_PROMPT_. Can you rewrite every line of the records, starting with the line that contains "Open diff settings gear icon" and going on through the line that contains "coord(218,231)", with each coordinate in the answers shifted up by 75 and all other text left unchanged?

[Rows showing where targets appear]

%%

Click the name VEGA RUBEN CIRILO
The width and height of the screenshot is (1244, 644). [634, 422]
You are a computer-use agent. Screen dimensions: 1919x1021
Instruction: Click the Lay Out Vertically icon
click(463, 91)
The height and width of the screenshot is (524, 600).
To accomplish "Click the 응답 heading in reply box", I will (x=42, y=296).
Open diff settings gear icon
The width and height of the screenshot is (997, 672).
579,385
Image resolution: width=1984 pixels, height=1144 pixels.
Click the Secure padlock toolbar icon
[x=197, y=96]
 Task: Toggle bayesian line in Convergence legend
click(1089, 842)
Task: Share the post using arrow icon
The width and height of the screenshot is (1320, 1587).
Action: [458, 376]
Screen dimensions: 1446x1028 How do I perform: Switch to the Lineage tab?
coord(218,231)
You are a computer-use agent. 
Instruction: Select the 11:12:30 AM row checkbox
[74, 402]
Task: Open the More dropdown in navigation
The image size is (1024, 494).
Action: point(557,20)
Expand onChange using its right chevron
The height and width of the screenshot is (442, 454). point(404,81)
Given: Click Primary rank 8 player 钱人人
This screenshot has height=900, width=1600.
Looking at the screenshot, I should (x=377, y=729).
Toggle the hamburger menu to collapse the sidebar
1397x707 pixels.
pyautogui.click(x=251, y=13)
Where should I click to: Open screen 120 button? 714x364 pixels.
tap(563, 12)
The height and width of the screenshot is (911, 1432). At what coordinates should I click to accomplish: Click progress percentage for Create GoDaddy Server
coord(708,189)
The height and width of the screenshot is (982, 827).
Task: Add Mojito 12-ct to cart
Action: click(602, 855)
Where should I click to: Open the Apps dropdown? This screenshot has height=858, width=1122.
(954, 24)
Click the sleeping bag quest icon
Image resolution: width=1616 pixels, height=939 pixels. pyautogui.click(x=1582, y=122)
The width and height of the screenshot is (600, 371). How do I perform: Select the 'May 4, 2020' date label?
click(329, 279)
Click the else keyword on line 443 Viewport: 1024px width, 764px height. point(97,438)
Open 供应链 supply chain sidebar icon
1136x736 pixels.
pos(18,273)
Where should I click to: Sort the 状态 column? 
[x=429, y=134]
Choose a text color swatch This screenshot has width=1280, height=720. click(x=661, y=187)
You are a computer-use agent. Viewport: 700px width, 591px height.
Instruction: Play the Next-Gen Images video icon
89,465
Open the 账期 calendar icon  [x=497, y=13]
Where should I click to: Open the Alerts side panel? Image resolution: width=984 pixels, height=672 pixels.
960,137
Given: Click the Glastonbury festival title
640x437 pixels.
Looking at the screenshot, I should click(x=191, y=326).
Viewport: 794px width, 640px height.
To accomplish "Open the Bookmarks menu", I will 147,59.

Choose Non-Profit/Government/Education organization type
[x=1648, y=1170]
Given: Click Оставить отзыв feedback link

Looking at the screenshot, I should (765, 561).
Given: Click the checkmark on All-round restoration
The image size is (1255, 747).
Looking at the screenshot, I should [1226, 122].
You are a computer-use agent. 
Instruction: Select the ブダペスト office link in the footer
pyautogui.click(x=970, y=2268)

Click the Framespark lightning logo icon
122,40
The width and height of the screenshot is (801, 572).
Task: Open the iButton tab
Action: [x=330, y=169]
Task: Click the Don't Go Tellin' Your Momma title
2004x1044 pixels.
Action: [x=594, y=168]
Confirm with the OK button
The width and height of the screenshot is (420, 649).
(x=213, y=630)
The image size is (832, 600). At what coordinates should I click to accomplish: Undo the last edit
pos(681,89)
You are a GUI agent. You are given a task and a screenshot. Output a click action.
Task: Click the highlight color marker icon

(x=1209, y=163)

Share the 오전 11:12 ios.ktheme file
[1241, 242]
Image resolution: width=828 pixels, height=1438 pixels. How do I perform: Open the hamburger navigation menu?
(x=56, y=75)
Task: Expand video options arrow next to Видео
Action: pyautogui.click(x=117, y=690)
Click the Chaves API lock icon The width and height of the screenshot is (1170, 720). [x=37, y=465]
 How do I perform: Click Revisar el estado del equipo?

%%

_TASK OUTPUT_.
Open diff settings gear icon
The width and height of the screenshot is (997, 672).
654,460
Image resolution: width=1984 pixels, height=1144 pixels.
Click the Secure padlock toolbar icon
[x=272, y=171]
 Task: Toggle bayesian line in Convergence legend
click(1164, 917)
Task: Share the post using arrow icon
The width and height of the screenshot is (1320, 1587).
Action: [533, 451]
Screen dimensions: 1446x1028 How do I perform: Switch to the Lineage tab?
coord(293,306)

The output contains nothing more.